Лавр вновь начинал чувствовать разливающуюся по телу неуверенность в себе и своих способностях. Мадам Иветта была права, вот только на три раза просчиталась. Он ошибся ровно десять раз, запинаясь и заикаясь в тех местах стихотворений, в которых допустить ошибку — непозволительно и опасно как для заклинателя, так и для тех, кто находился рядом.
Если мадам Иветта решит, что он провалил теоретическую часть экзамена, то у Лавра оставался лишь один шанс перейти на следующий этап.
Лавр исподлобья взглянул на третьего экзаменатора.
Он видел его впервые, поэтому ничего о нем не знал. Ни его имени, ни откуда он родом. Но Лавр успел заметить длинную палочку, находящуюся в чехле на привязи к его широкому поясу. Значит, он, как и мадам Иветта, мог творить волшебство, был волшебником.
Мужчина на вид казался чуть старше Яра, короткие светлые волосы едва касались его лба и ушей, а широкий подбородок и выделяющиеся на лице скулы придавали его внешности излишнюю суровость.
«Повезет, если он положительно оценит мои знания, — подумал Лавр. — Но если согласится с мадам Иветтой, то не стать мне исследователем».
— Месье Аллен? — Петуния обратилась к волшебнику в присущей ей мягкой и нежной манере, с какой она разговаривала с детьми. — Что скажете Вы?
— Я соглашусь с мнением мадам Иветты, касаемо непоколебимости Вашего профессионализма. Но так же я не могу закрыть глаза на тот факт, что экзаменуемый множество раз совершал ошибки.
Лавр почувствовал, как сердце в груди пропустило удар, сбившись с ритма.
Он провалил экзамен.
— Значит, Вы столь же категоричны, как и мадам Иветта? — спросила Петуния.
— Я бы сказал, что да, — произнес Аллен, — но предпочту прислушаться к Вашему мнению и выскажусь за возможность позволить экзаменуемому перейти к практической части экзамена.
На мгновение зал утонул в напряженной тишине.
— Что? — Лавр не смог сдержать своего удивления. И когда три пары глаз были направлены на него, он смущенно пробормотал: — Простите…

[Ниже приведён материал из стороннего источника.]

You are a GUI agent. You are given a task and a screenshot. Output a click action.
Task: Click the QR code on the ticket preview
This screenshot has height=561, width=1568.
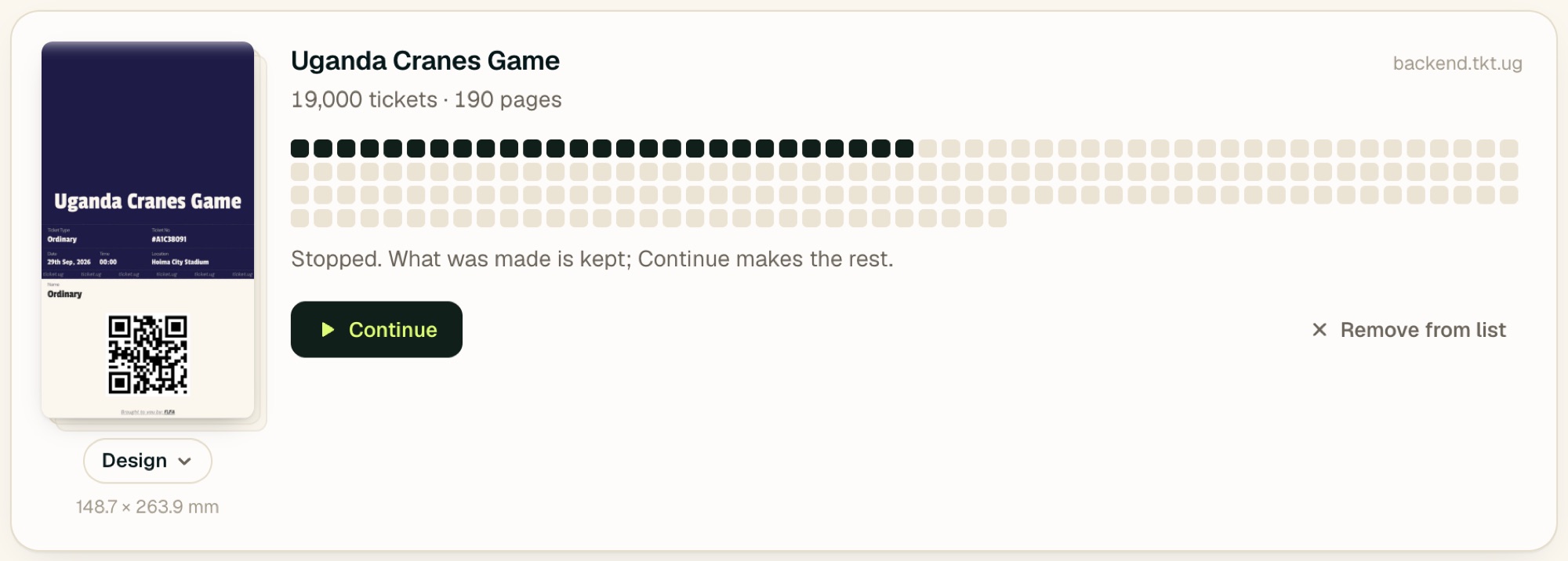pyautogui.click(x=148, y=355)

— Я волшебник, — продолжил Аллен, задумчиво постучав пальцами по краю стола, — как и Вы, мадам Иветта. Что мы с Вами смыслим в колдовских заклинаниях?
— Достаточно чтобы понять, как опасно не заканчивать стихи.
— Но он ведь их закончил.
— А если бы не получилось?
— Для этого нас троих и пригласили для его экзаменовки. Пойди что не так, мы бы смогли предотвратить катастрофу.
— Вы просто невозможны, — проговорила Иветта, покачав головой. — Как можно позволять такому колдуну становиться исследователем?
— Разве же он станет исследователем после этого экзамена? — Петуния самодовольно усмехнулась уголками губ. — Вспомните, как это было у Вас. Сколько времени Вы провели подле своего учителя, прежде чем Вам позволили заниматься собственными исследованиями?